È difficile che un simile impegno possa essere assunto interamente dal Consiglio, che nella migliore delle ipotesi trasferirà nel dibattito le diatribe interne e il prevalere delle posizioni delle maggioranze governative di ogni Paese. Occorre attivare – attraverso il Parlamento europeo, ma non solo – le capacità di analisi e di elaborazione delle forze politiche, strappando anche esse alla visione miope dei contesti nazionali per farle confrontare su un ambito transnazionale di livello europeo. Partito Socialista Europeo, Verdi, Sinistra, devono confrontarsi immediatamente su un’agenda che abbia come traguardo temporale al più il 2030, ma che inizi da subito a bloccare ogni risoluzione tesa al mantenimento o al rafforzamento dello status quo. Con qualsiasi mezzo, ivi compreso il potere di veto da parte degli Stati oggi governati da quei partiti.

Nel frattempo va liberata dai lacci e lacciuoli che le sono stati costruiti intorno la BCE, che deve diventare ciò che sono le banche centrali degli altri Paesi.
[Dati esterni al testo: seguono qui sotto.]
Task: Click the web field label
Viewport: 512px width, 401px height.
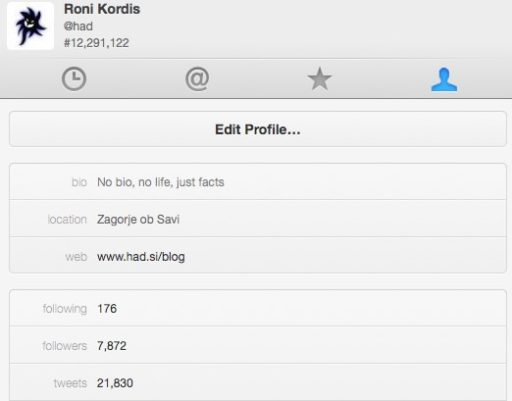Action: pos(76,257)
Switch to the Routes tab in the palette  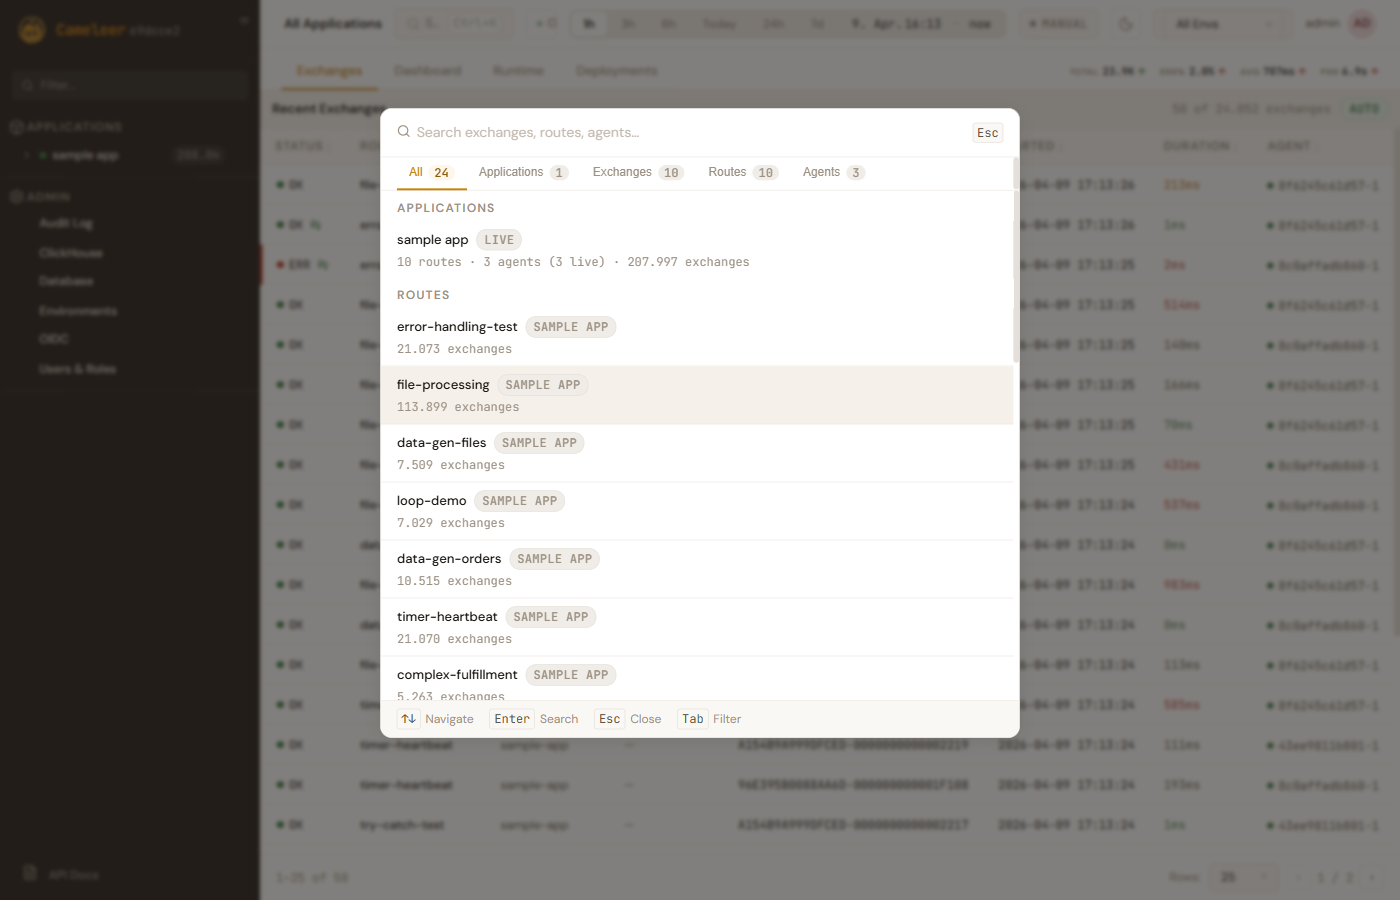(742, 172)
Se la Bank of England provvede, anche stampando moneta, a finanziare il Tesoro britannico e la Federal Reserve a finanziare il Tesoro americano, altrettanto deve fare la BCE, limitando in tal modo a valori fisiologici il ricorso al debito sui mercati ma assorbendo tutto ciò che è dovuto alla eccezionalità patologica del momento; oltre tutto – come sostenuto, tra gli altri, da Fassina (che non si capisce perché dovrebbe tacere mentre ai più è consentito addirittura di sproloquiare) – è anche lo strumento di più immediata realizzabilità. Esistono proposte, elaborate da economisti di livello, in grado di avviare questo processo: si tratta di esaminarle e concretizzarle, lasciando agli altri strumenti finanziari in discussione (MES, ma ogni altro che alimenti il debito e la speculazione) un ruolo secondario e integrativo.

Utopia? Può darsi che ci sia una componente utopistica, che tuttavia accompagna sempre qualunque visione del futuro. Ma l’alternativa – questa niente affatto utopistica – è la lenta agonia di un’Europa evidentemente inadeguata a rispondere alle esigenze, ordinarie e straordinarie, delle sue popolazioni.